Elle impose aux autorités, aux responsables politiques, aux entreprises et aux juridictions de prendre en considération l’intérêt supérieur de l’enfant dans l’ensemble des décisions étatiques et constitue un cadre juridiquement contraignant pour le législateur, l’administration, ainsi que pour les actions opérationnelles et les pratiques professionnelles. Elle garantit en conséquence une prise en compte systématique, et non ponctuelle, des droits de l’enfant.
La Convention des droits de l’enfant est l’un des traités internationaux les plus importants en matière de droits de l’homme. Elle a été adoptée en 1989 et a considérablement renforcé la place de l’enfant dans la société. L’adhésion de la Suisse à la Convention des droits de l’enfant en 1997 atteste de son engagement en faveur des droits de l’homme.

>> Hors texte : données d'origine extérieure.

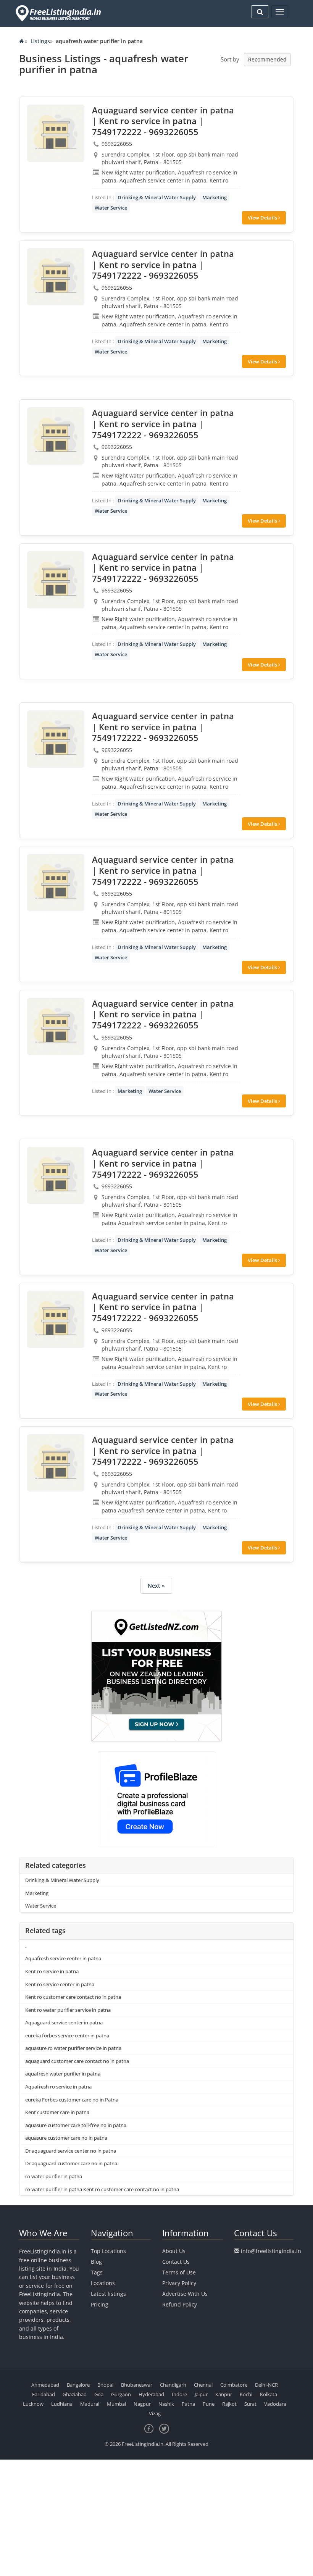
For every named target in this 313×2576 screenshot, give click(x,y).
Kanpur (223, 2394)
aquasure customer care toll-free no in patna (75, 2125)
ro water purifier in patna (53, 2176)
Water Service (111, 207)
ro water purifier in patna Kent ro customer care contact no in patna (102, 2189)
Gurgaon (121, 2394)
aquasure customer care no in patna (66, 2137)
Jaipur (201, 2394)
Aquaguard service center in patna (64, 2022)
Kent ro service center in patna (59, 1984)
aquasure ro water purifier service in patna (73, 2048)
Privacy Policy (179, 2283)
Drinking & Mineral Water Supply (157, 197)
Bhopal (105, 2384)
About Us (174, 2251)
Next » (156, 1585)
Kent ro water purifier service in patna (68, 2009)
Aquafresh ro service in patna (58, 2086)
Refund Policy (179, 2304)
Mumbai (116, 2403)
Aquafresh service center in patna (63, 1958)
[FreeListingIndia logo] (59, 13)
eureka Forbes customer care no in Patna (71, 2099)
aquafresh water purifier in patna (62, 2073)
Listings (40, 41)
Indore (179, 2394)
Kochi (246, 2394)
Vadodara (275, 2403)
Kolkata (268, 2394)
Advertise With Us (185, 2293)
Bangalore (78, 2384)
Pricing (99, 2304)
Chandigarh (173, 2384)
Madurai (89, 2403)
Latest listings (108, 2293)
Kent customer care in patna (57, 2112)
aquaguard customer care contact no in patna (77, 2061)
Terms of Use (179, 2272)
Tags (97, 2272)
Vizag (155, 2413)
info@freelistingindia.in (271, 2251)
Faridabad (43, 2394)
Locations (103, 2283)
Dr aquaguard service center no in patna (70, 2150)
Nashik (166, 2403)
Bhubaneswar (136, 2384)
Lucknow (33, 2403)
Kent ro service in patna (52, 1971)
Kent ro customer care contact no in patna (73, 1996)
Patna (188, 2403)
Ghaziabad (75, 2394)
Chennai (203, 2384)
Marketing (214, 197)
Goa (98, 2394)
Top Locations (108, 2251)
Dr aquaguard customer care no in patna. (71, 2163)
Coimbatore (233, 2384)
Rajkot (229, 2403)
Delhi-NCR (266, 2384)
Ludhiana (62, 2403)
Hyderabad (151, 2394)
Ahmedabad (45, 2384)
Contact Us (176, 2261)
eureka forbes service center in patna (67, 2035)
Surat (250, 2403)
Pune (209, 2403)
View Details (263, 217)
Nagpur (142, 2403)
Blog (96, 2261)
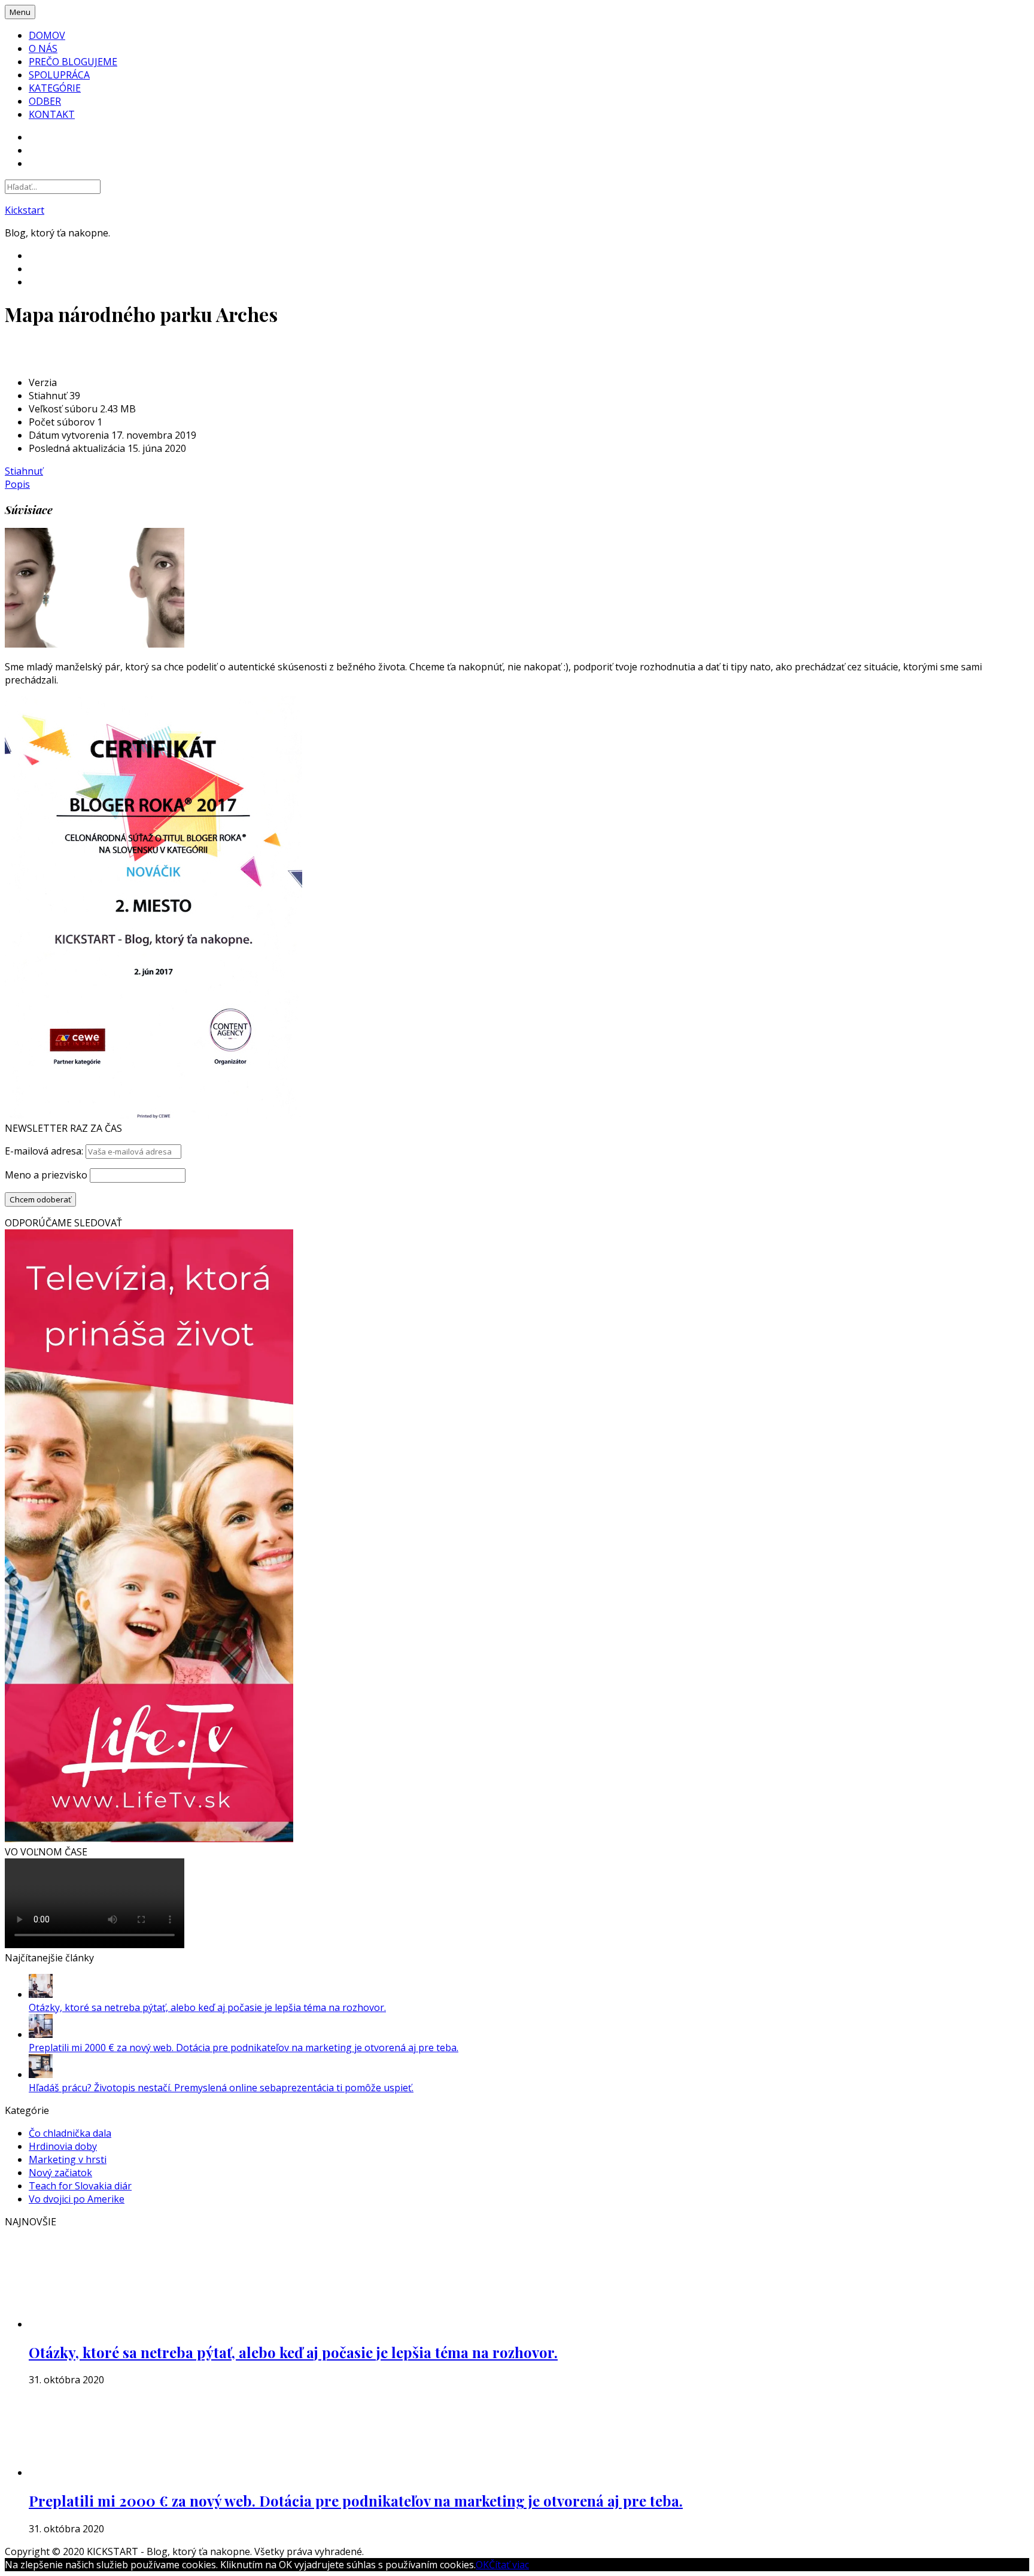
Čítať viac (509, 2564)
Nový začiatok (60, 2172)
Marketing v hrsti (68, 2159)
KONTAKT (52, 114)
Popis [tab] (17, 484)
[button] (94, 588)
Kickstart (24, 210)
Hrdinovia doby (63, 2146)
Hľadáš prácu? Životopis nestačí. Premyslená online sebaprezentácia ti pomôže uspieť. (221, 2087)
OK (482, 2564)
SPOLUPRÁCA (59, 74)
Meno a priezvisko (46, 1174)
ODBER (45, 101)
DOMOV (47, 35)
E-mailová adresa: (45, 1151)
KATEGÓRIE (55, 88)
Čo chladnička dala (70, 2133)
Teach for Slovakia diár (80, 2185)
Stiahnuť (24, 471)
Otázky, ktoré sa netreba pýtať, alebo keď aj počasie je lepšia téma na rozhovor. (207, 2007)
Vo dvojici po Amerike (76, 2199)
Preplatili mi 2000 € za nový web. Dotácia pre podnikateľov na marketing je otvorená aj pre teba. (243, 2047)
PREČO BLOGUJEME (73, 61)
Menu (20, 12)
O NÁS (43, 48)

Conséquences d’une dénonciation sur le bien-être des enfants
Une dénonciation de la Convention des droits de l’enfant entraînerait des conséquences majeures sur les droits de l’enfant en Suisse, affectant en particulier les plus vulnérables. La Suisse se retirerait d’un cadre de référence international essentiel, de portée contraignante, qui définit les droits de l’enfant et garantit que l’action de l’État soit orientée par ces derniers.
En outre, cela entraînerait la disparition de mécanismes internationaux essentiels contribuant au développement et au contrôle du respect des droits de l’enfant. En effet, la Convention impose à la Suisse de rendre compte périodiquement de la mise en œuvre de ces droits et de prendre dûment en considération les recommandations formulées au niveau international. Elle concourt ainsi à ce que les droits de l’enfant ne demeurent pas de simples principes formels, mais fassent l’objet d’un suivi et d’un développement continus. Associée à la faculté d’introduire une procédure de plainte individuelle, elle permet une évaluation indépendante et génère des impulsions contribuant de manière significative à la responsabilisation de l’État en matière de droits de l’enfant.
Une dénonciation produirait également un effet symbolique significatif: les droits de l’enfant ne seraient plus affirmés avec la même force comme des obligations contraignantes relevant du droit international des droits de l’homme. La Suisse se prévaut d’une solide tradition en matière de droits de l’homme et accueille sur son territoire d’importantes institutions internationales. Dans ce contexte, la dénonciation d’un traité international tel que la Convention des droits de l’enfant aurait des répercussions significatives sur la crédibilité de la Suisse au regard de sa tradition en matière de droits de l’homme et d’action humanitaire.